#### Records to use:

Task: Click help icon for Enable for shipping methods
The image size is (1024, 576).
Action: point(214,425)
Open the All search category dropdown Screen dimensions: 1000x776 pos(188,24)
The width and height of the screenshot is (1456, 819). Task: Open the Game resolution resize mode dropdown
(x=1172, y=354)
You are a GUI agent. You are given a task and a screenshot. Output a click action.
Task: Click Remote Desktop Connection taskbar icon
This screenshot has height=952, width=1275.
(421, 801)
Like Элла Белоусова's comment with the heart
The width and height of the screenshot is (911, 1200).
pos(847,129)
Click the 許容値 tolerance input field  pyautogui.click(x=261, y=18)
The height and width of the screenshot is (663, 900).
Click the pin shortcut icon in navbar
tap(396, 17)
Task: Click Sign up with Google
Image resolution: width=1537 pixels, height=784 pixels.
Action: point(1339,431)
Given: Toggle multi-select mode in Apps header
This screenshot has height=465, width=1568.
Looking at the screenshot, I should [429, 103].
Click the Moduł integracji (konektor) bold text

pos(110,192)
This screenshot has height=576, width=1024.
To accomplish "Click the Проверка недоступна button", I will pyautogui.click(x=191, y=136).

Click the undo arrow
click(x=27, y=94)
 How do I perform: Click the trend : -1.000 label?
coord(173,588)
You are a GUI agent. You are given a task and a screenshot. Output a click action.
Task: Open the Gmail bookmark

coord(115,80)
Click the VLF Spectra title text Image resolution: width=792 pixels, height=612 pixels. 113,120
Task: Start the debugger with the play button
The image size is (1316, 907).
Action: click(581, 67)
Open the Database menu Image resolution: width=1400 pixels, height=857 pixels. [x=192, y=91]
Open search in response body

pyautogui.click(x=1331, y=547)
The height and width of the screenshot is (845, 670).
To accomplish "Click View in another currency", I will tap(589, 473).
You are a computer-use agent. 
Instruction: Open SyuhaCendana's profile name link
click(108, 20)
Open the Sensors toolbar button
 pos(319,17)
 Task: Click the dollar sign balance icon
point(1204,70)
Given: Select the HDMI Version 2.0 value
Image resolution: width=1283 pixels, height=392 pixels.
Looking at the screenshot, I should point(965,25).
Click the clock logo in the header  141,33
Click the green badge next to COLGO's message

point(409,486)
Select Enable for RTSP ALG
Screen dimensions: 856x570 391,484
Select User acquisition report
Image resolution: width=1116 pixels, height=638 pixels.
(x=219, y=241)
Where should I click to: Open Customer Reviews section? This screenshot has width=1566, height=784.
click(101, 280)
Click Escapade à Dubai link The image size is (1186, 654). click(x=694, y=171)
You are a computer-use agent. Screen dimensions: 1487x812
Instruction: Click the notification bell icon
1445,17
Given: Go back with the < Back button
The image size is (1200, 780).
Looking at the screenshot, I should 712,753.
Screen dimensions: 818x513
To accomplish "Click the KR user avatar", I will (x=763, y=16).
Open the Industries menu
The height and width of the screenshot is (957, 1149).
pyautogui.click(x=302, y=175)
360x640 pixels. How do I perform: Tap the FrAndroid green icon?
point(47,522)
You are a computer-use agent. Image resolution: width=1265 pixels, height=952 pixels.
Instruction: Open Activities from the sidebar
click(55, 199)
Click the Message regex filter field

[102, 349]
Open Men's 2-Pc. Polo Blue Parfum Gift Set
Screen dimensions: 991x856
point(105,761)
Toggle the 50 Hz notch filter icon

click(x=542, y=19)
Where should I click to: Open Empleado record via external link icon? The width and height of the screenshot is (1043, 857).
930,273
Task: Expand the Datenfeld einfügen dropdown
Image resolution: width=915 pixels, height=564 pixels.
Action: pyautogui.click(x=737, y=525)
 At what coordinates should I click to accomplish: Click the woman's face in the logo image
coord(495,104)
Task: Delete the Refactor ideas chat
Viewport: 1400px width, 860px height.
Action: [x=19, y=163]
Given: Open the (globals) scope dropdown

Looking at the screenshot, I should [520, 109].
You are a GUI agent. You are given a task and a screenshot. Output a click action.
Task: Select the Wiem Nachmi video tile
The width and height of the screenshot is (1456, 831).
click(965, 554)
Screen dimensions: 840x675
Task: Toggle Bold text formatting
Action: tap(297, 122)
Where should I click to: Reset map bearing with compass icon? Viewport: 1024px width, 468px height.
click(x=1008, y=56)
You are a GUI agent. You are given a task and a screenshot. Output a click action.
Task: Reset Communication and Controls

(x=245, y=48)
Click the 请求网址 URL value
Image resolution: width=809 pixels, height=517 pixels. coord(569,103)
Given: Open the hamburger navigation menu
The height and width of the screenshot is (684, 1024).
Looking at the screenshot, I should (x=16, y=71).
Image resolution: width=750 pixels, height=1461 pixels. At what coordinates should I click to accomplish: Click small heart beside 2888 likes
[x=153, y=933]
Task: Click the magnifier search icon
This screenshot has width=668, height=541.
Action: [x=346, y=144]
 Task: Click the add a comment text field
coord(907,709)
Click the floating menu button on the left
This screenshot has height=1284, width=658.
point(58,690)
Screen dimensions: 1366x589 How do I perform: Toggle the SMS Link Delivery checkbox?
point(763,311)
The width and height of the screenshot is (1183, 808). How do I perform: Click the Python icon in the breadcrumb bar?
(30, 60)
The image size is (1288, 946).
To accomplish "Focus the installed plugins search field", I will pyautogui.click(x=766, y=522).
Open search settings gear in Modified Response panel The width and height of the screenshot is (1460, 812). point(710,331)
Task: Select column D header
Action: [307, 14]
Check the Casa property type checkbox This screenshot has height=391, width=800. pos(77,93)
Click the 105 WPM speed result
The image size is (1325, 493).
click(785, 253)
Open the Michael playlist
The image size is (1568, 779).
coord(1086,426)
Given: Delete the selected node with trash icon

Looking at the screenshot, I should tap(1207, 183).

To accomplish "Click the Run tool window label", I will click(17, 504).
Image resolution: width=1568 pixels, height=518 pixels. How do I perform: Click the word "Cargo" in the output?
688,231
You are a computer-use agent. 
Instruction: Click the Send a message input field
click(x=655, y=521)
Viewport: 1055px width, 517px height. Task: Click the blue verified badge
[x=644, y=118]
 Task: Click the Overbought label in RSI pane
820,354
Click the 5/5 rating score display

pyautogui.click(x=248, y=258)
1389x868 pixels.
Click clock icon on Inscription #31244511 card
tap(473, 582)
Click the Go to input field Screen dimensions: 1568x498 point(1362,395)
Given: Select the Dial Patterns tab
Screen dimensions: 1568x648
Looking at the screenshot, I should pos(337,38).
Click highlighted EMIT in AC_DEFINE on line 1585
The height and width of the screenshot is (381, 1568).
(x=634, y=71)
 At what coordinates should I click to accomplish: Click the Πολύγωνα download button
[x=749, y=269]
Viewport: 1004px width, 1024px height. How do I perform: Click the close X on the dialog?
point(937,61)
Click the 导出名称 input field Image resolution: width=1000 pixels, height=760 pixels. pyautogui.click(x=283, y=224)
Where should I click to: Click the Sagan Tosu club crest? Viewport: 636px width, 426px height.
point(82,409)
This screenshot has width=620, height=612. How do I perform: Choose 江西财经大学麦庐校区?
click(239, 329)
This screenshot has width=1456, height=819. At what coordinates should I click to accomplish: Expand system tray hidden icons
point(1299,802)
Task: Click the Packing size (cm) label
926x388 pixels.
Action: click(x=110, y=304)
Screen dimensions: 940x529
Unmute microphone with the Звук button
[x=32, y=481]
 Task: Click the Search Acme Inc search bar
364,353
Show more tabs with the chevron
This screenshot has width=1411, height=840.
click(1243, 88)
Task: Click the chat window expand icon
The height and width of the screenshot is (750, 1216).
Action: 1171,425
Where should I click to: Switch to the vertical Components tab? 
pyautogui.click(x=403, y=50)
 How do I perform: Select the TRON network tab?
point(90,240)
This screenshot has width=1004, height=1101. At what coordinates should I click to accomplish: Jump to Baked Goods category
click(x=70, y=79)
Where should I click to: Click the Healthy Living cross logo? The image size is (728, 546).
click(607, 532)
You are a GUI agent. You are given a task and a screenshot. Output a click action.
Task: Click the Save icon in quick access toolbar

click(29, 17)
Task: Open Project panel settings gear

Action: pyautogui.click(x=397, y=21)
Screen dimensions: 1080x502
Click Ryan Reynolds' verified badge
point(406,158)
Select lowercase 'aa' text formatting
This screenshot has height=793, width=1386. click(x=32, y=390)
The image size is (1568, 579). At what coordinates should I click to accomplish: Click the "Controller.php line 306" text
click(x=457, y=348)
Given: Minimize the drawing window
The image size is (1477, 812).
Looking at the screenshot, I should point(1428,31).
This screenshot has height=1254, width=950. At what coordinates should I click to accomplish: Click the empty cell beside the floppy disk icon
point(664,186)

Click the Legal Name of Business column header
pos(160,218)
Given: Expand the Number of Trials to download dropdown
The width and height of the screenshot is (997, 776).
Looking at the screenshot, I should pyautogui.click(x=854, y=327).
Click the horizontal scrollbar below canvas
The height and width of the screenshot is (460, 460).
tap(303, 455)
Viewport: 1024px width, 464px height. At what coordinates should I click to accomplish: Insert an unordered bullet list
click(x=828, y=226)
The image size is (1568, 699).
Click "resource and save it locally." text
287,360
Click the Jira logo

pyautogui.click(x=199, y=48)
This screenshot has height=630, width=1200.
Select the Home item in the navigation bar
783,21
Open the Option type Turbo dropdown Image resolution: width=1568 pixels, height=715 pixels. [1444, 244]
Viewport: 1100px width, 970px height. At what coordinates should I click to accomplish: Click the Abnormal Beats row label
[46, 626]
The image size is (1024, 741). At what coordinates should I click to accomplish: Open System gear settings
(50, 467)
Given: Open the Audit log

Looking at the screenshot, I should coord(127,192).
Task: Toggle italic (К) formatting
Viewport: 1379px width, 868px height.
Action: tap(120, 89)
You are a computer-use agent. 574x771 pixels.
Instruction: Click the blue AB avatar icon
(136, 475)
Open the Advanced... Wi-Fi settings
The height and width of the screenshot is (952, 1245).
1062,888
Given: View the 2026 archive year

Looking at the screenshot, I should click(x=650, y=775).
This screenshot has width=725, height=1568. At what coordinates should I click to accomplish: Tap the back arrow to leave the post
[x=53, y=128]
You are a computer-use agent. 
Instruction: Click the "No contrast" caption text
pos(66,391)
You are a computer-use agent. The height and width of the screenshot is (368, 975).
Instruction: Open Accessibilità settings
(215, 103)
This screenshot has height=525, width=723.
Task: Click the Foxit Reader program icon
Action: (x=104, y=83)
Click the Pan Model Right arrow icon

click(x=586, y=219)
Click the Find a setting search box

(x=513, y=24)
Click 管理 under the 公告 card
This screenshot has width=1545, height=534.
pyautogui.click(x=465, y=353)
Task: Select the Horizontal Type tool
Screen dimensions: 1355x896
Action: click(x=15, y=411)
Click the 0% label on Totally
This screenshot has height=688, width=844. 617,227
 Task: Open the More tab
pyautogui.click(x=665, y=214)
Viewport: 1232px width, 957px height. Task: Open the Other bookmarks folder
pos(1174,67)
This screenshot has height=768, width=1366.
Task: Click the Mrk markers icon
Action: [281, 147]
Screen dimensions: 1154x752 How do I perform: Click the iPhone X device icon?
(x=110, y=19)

#### Your instructions:
Please reproduce the stretch from the line containing "The height and width of the screenshot is (845, 670)." through the line containing "Looking at the screenshot, I should point(965,25).", switching "Sensors" to "Settings" and leaving everything else as it is.

#### The output:
The height and width of the screenshot is (845, 670).
To accomplish "Click View in another currency", I will tap(589, 473).
You are a computer-use agent. 
Instruction: Open SyuhaCendana's profile name link
click(108, 20)
Open the Settings toolbar button
 pos(319,17)
 Task: Click the dollar sign balance icon
point(1204,70)
Given: Select the HDMI Version 2.0 value
Image resolution: width=1283 pixels, height=392 pixels.
Looking at the screenshot, I should point(965,25).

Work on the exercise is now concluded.